EXTRACT:
______________________________
I wouldn’t necessarily apply mastery to something like the coaching that I do for clients. So I am very, I think of mastery when I think of skills. And because that’s something that tends to have at least a list of things that you have to be able to do in order to consider yourself a master. There have to be some results there. And yet with, you know, to consider myself business savvy, like you said before, I’m able to handle different situations that I might not have been in before, just because I have done this. For so long that let me pull out my little old lady speech. But that I I’ve been in a lot of different situations. So I’m, you know, able to deal with things fairly easily and fairly quickly. Just from the fact that I’ve done it so many times throughout the years. It doesn’t make it any less unpleasant, but it does make it sometimes a little easier.
Betsy Muse 8:28
But I think that’s part of the problem, like our discussion right here is what is mastery? You know, who’s defining it? What does it mean? I take it I literally do think back one of my favorite things to study when I was a kid was the Middle Ages. I thought that was so cool that you could get an apprenticeship at 12 I wanted to move out of my parents house and get an apprenticeship. But it was for boys and I was a girl. But seriously, it’s just I go back. And I think you know, that’s what true mastery is and I don’t in what we do, what is it? And who defines it and how is it set?
Molly McBeath 9:07
Yeah, it’s a tough question to answer. My husband was asking me something similar when I was telling him what we were talking about this week. And yeah, just that it, what mastery is, I think changes over your lifetime, like what I thought was mastery when I was younger, it’s very different from what I would say it is now. I think I’m a lot more discriminating.
Betsy Muse 9:32
I would agree with that. Yeah.
Molly McBeath 9:37
But also, I think it’s also very different by industry.
Betsy Muse 9:40
Yeah, I would agree with that, too. Oh, we’re not yes. But however it I’m agreeing with you too much.
Molly McBeath 9:48
So and yeah, there’s things where I recognize that. I think I’ve I’m pretty good at something I don’t know that I ever would say. I don’t know, is this a personality trait? that I would ever say that I’m a master of something. Yeah. But is that just my Midwestern Scandihoovian nature? Or is it you know, just that I’m not as experienced as I will be someday? I don’t know.
Kathleen Fealy 10:24
Or is that what makes you a master is that you actually know that you have more to master, you actually have the awareness that a lot of people don’t have. When they’re learning a skill, they don’t know what they don’t know, until they are faced with trying to do something that they can’t figure out quite yet.
Molly McBeath 10:46
Right? I think that’s the Buddhist take on it. He says, My guess is that certain more Eastern mindset. There’s so many questions.
Kathleen Fealy 10:58
So let me ask you both. Where do you fit in mastery with the jack of all trades skill, because I’ve always I ran into this years ago, when I did video, people wanted me to specialize where I was a producer, was I a director was I, you know, a talent coordinator, what was I? And I was everything, because I sort of felt like you had to know, you know, I knew how to do lighting, I knew how to do camera, I knew how to do audio, and you had to read the waveform monitors, because it made me better at my job. But then I realized is that more because like even now with the internet, or with marketing, I’m not as skilled as writers is, both of you are, but I can write. I’m not as skilled as a social media promoter as much as others, but I can do it. And so I’m more of a I’ve considered myself a jack of all trades. But I also considered myself also very masterful at many of the things that I do, because I can go into a situation where I can get things done in various areas, and I noticed other people have are struggling with it. So where do you fit the jack of all trades in with mastery?
______________________________
SOURCE DATA:
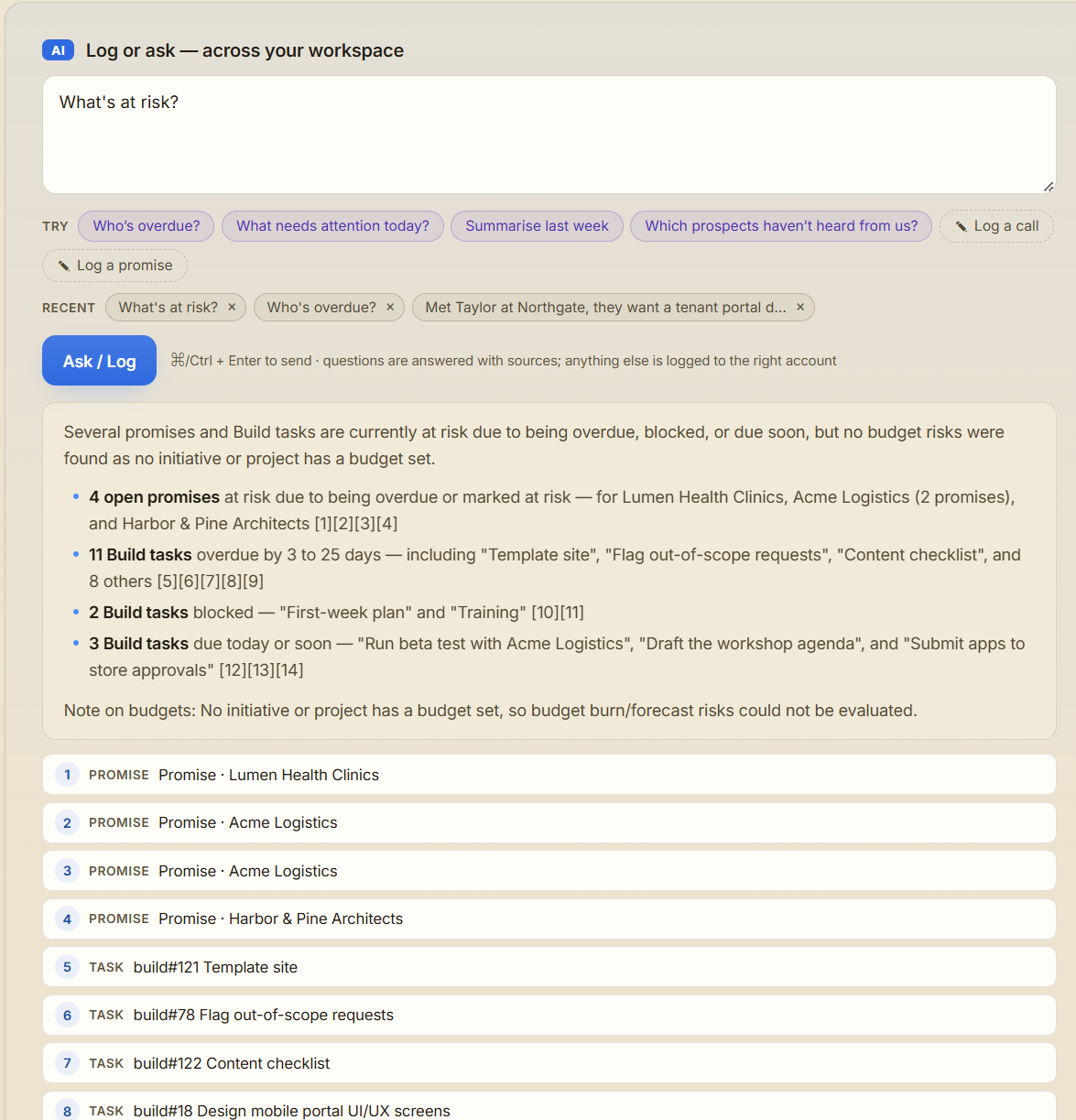This screenshot has height=1120, width=1076.
Task: Select the "Who's overdue?" suggestion chip
Action: 147,226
______________________________
EXERCISE REQUIREMENTS: Could you copy the part of the transcript that begins at the words "Molly McBeath 9:07" and stops after "you too much.", replacing "husband" with "partner"? The listing comes from a different source than the transcript.

SOLUTION BELOW:
Molly McBeath 9:07
Yeah, it’s a tough question to answer. My partner was asking me something similar when I was telling him what we were talking about this week. And yeah, just that it, what mastery is, I think changes over your lifetime, like what I thought was mastery when I was younger, it’s very different from what I would say it is now. I think I’m a lot more discriminating.
Betsy Muse 9:32
I would agree with that. Yeah.
Molly McBeath 9:37
But also, I think it’s also very different by industry.
Betsy Muse 9:40
Yeah, I would agree with that, too. Oh, we’re not yes. But however it I’m agreeing with you too much.